Under normal health and dietary circumstances, muscle tissue is fairly stable and the cycle of cellular regeneration remains balanced. The processes of breakdown and synthesis are simultaneously happening in the body at all times, but promoting synthesis and anabolism through diet and supplementation is one of the best ways to promote muscle mass gain.
HOW TO IMPROVE PROTEIN SYNTHESIS & ANABOLISM
Muscle protein synthesis is influenced by exercise and food consumption more than muscle protein breakdown in healthy athletes. It’s important to note that protein ingestion does not directly inhibit muscle protein breakdown. While protein intake can decrease muscle protein breakdown, this is because it increases the insulin concentration in response to food intake.
Maximizing the post-exercise increase in muscle protein synthesis, especially of the contractile muscle fibers, is essential to facilitate effective muscle remodeling, and enhance hypertrophic gains with resistance training.

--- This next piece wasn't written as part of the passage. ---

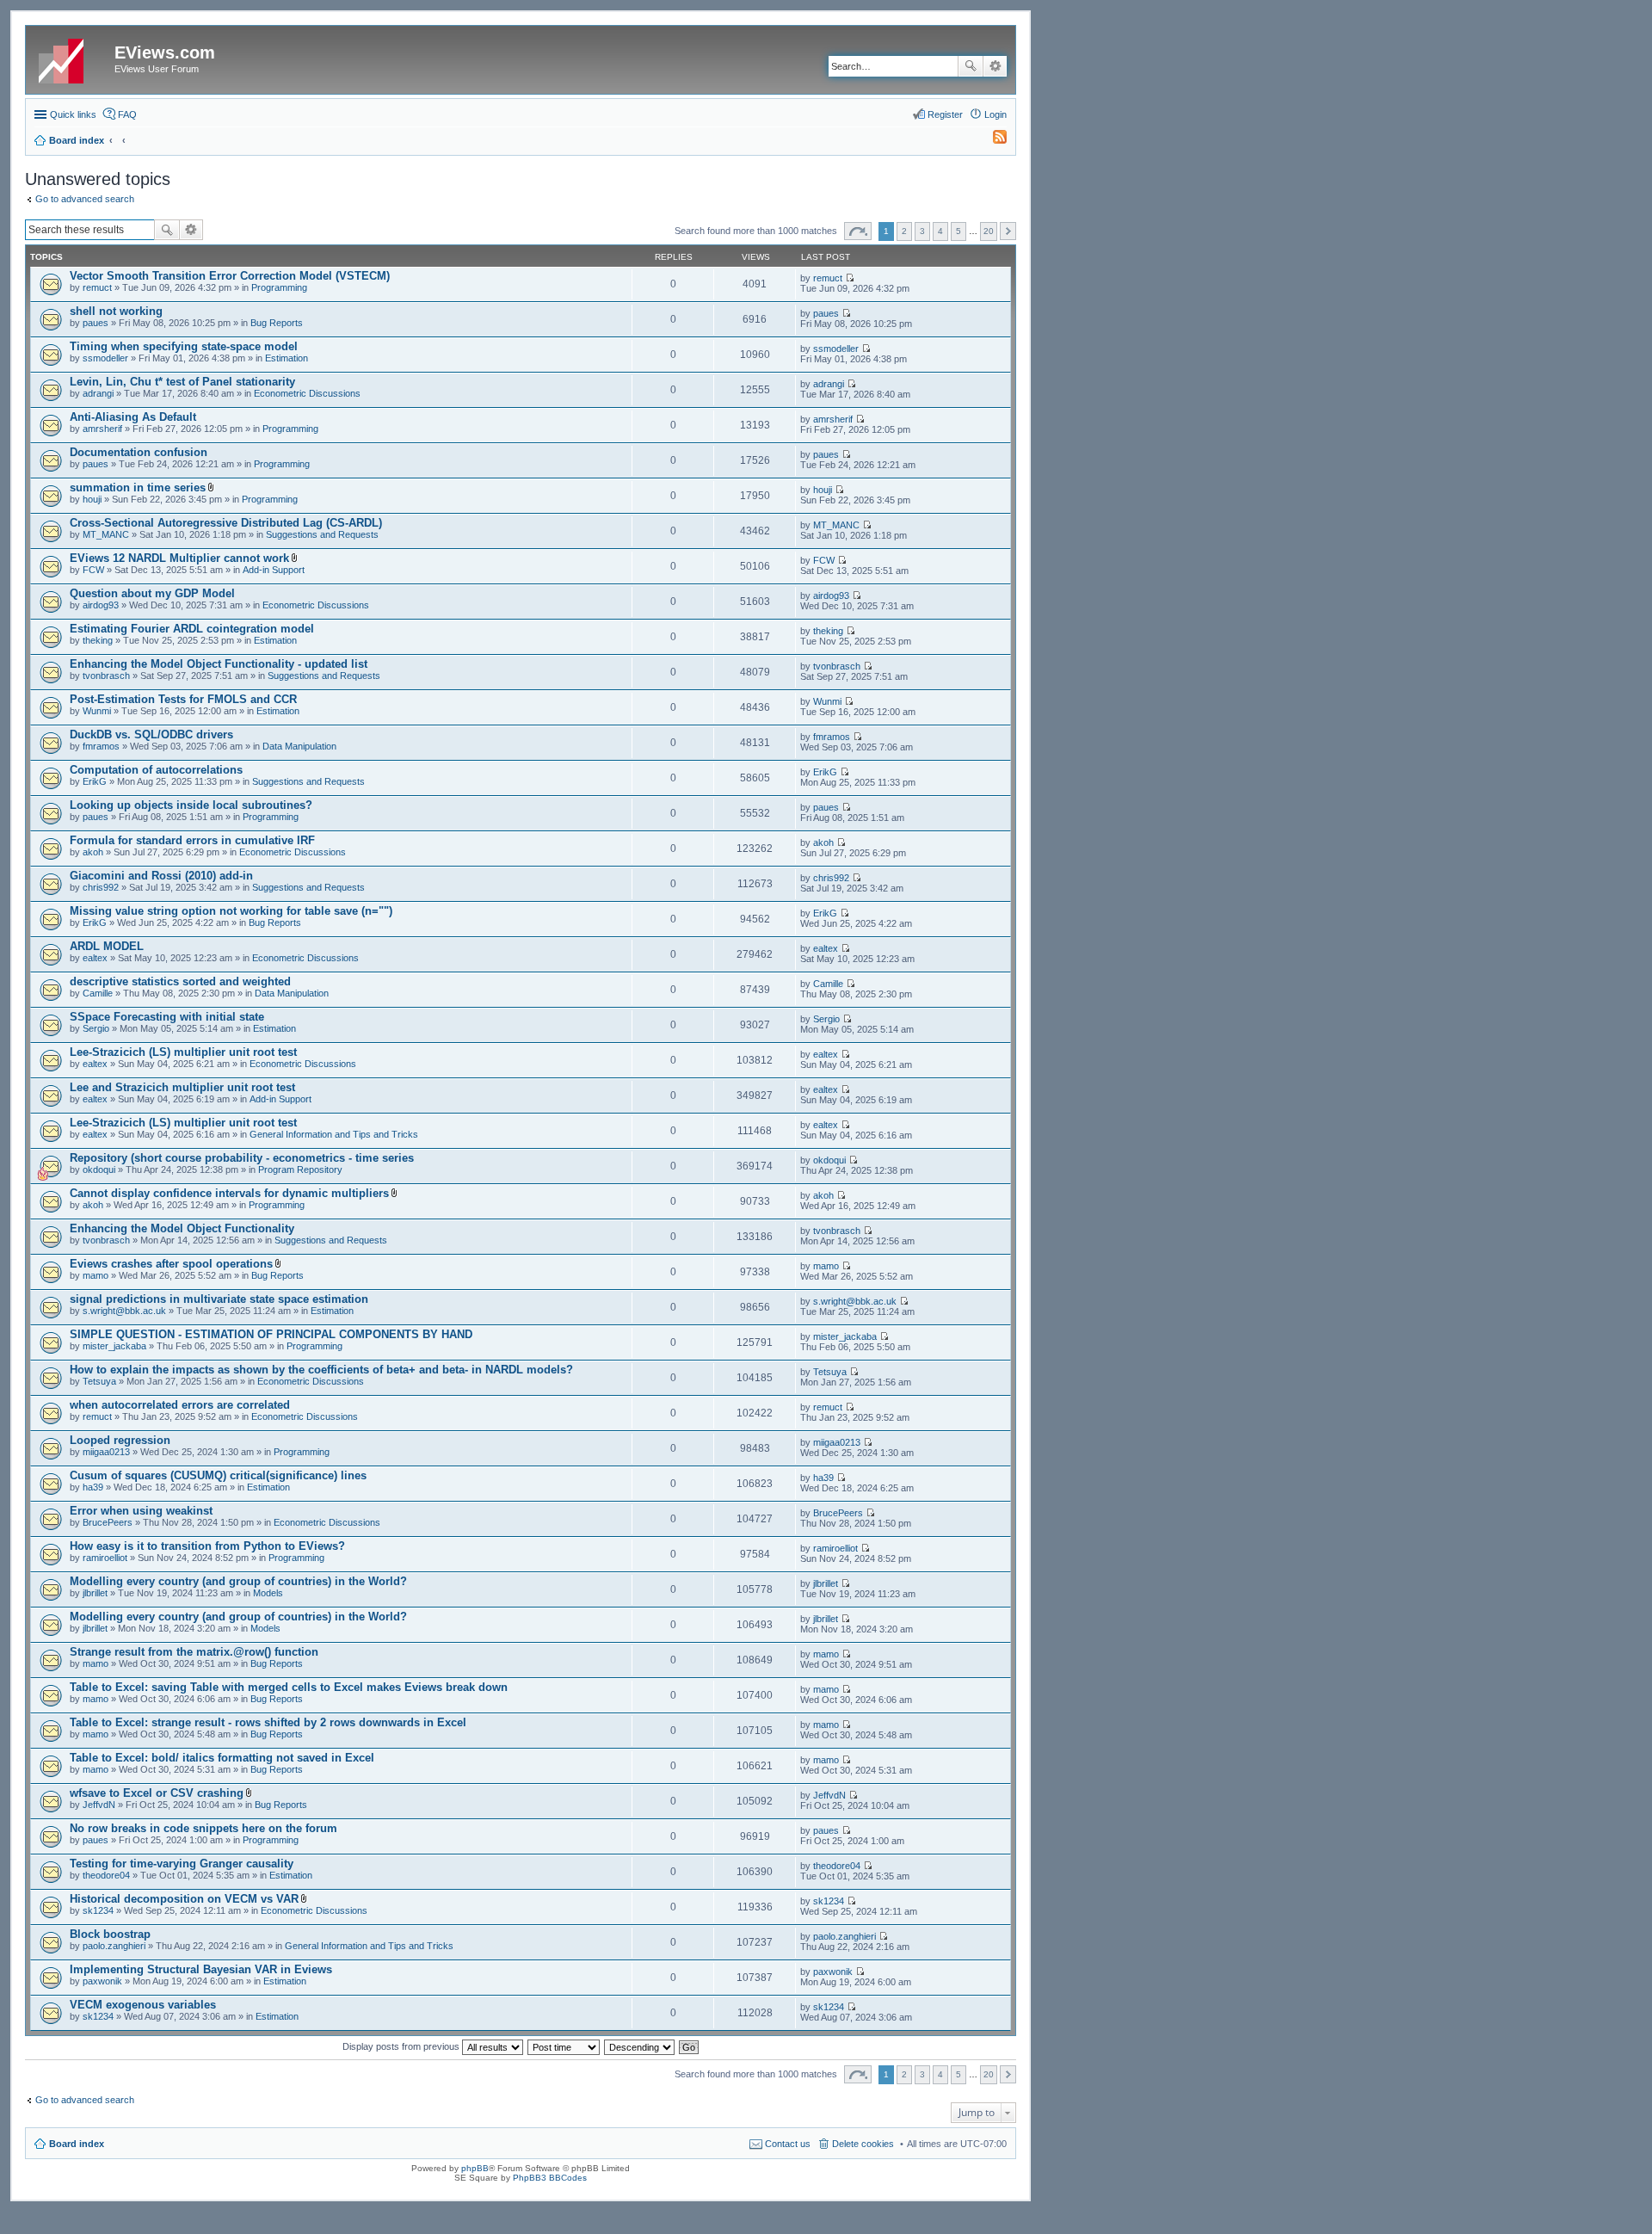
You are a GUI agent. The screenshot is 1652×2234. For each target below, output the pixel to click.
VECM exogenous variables (143, 2004)
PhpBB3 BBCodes (550, 2177)
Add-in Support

Dietary amino acid ingestion is the single most important nutritional variable enhancing post-exercise rates of muscle protein synthesis, with studies showing that 20 grams of high quality, rapidly digested protein maximizes mixed, and myofibrillar protein synthetic rates.
An ideal property of amino acid supplements is the ability to time consumption around exercise to provide peak concentrations of amino acids in the blood when the contraction-induced signaling and potential for delivery of amino acids and subsequent incorporation into muscle protein is greatest. The research also supports the consumption of amino acids prior to and during exercise as opposed to following exercise for best results when it comes to protein synthesis.
YOU ARE WHAT YOU DIGEST
In addition to amino acid consumption, protein breakdown is an important component of ensuring anabolism and protein synthesis in the body. We often hear the phrase “you are what you eat,” but the truth is that in many cases “you are what you digest.”
On a basic level, most if not all of the chemical and mechanical breakdown of proteins in the diet happens through adequate chewings, saliva enzymatic processes, stomach acid and pancreatic protease secretion, and stomach churning. When these mechanisms are not functioning properly, proteins can struggle to be broken down to their smaller components, such as amino acids, that are able to be digested. That is that they are able to be absorbed into the bloodstream through the intestinal tract, especially when it comes to whole food sources of protein.
When considering protein consumption on a larger scale than through amino acid supplementation, taking into account digestion capacity is important for ensuring adequate protein is absorbed and utilized to create a positive balance of protein components in the body for synthesis of new muscle fibers.
Some things to consider when looking for digestive dysfunction of protein digestion and absorption include:
- Belching/gas within one hour of eating
- Heartburn or acid reflux
- Bloating within one hour of eating
- Stomach being upset by vitamins
- Sense of excess fullness after meals
- Getting sleepy after meals
- Having undigested food in stool
Proper protein digestion and absorption can be supported by apple cider vinegar consumption, as well as supplementing with hydrochloric acid, betaine, and pepsin, which all support healthy stomach acid levels for chemical breakdown of proteins.
By promoting adequate protein consumption as well as digestion in the diet to create a surplus of proteins available for synthesizing new muscle fibers, in addition to amino acid supplementation before and during exercise, athletes can best set the stage for protein synthesis to be in a positive balance where muscle fibers are able to grow steadily over time.